The DSM-5 criteria for mania or hypomania should be applied to all patients in whom a diagnosis of bipolar disorder is suspected or who provided a positive case-finding test (Table 2). DSM-5 criteria (compared with DSM-IV-TR) emphasize the importance of increased activity and energy in addition to mood in confirming the presence of manic or hypomanic symptoms. Physicians should also ensure that the manic symptoms identified are not better accounted for by other causes, such as substance abuse, concurrent medications, or other medical etiologies.
A review of the lifetime occurrence of manic episodes may reveal an exacerbation of symptoms over time, from initially mild episodes of hypomania, to mania accompanied by delusions, to delirious mania characterized by marked intensification of symptoms and a loss of self-control. In other patients, the intensity of symptoms never passes beyond hypomania.

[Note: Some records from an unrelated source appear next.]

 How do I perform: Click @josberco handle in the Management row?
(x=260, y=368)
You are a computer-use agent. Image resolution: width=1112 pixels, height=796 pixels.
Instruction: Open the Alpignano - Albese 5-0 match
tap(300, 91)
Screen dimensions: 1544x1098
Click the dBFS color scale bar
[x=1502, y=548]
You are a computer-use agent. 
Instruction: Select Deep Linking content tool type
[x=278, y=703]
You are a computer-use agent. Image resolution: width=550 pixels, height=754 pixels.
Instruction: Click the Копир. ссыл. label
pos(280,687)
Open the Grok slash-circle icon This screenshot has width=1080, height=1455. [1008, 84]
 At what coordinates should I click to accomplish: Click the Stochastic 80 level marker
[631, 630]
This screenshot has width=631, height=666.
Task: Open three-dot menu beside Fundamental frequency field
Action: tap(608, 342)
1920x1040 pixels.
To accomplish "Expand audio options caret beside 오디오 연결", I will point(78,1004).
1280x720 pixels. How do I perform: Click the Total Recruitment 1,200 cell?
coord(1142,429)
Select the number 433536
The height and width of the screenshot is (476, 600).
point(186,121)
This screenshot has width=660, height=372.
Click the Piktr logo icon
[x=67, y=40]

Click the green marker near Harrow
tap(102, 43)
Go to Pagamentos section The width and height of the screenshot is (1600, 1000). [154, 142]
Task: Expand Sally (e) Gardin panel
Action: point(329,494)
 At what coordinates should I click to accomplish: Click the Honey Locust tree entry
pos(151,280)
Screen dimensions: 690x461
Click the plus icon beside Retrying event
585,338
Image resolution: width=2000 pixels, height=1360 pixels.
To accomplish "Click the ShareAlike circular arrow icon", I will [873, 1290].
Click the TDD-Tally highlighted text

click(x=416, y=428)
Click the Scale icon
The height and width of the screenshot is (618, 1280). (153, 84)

Confirmation of depressive symptoms.
Depression is the presenting symptom of bipolar disorder in most patients.10 DSM-5 criteria specify that depressed mood and/or a loss of interest or pleasure must be present for at least 2 weeks, in combination with the symptoms itemized in Table 3.5 Physicians should ensure that the depressive symptoms identified are not better explained by other causes, including medical conditions, alcohol or drug abuse, or bereavement.5 Of particular importance for patients who are experiencing depressive symptoms is to assess for risk of suicide and self-harm. The DSM-5 provides guidance on the prominence to be given to suicide prevention in treatment planning for an individual with bipolar disorder.
The DSM-5-based criteria for diagnosing a bipolar depressive episode are identical to those for MDD,5 and additional clinical features including past and concurrent symptoms are required for differential diagnosis (Figure 2). The depressive symptoms of bipolar disorder can also be attributed mistakenly to a number of other disorders, notably PTSD, anxiety disorders, schizoaffective disorder and schizophrenia, and personality disorders (Table 7).14–16,30–34
Confirmation of mixed features.
The presence of depressive features during a manic episode or manic features during a depressive episode confirms the presence of mixed features.5 Insomnia, agitation, appetite changes, psychotic features, and suicidal ideation are common presenting symptoms.5 It is important to eliminate other potential causes of a mixed state, among which are antidepressant medications, electroconvulsive or light therapy, and medical treatments (eg, corticosteroids).
Patients who experience mixed episodes or features may, over time, progress to depressive-only episodes or, less frequently, to manic-only episodes.5
Certain behaviors that are commonly associated with bipolar disorder can help to establish the diagnosis.35 These behaviors may include instabilities related to the patient’s family (eg, estrangement from the family of origin, divorce, frequent remarriage) or employment (frequent job changes, difficulties at work, unemployment), financial difficulties (bankruptcy, “boom and bust” cycles), or a history of impulsive or reckless behavior (sexually transmitted infections, unwanted pregnancies, substance abuse, accidents).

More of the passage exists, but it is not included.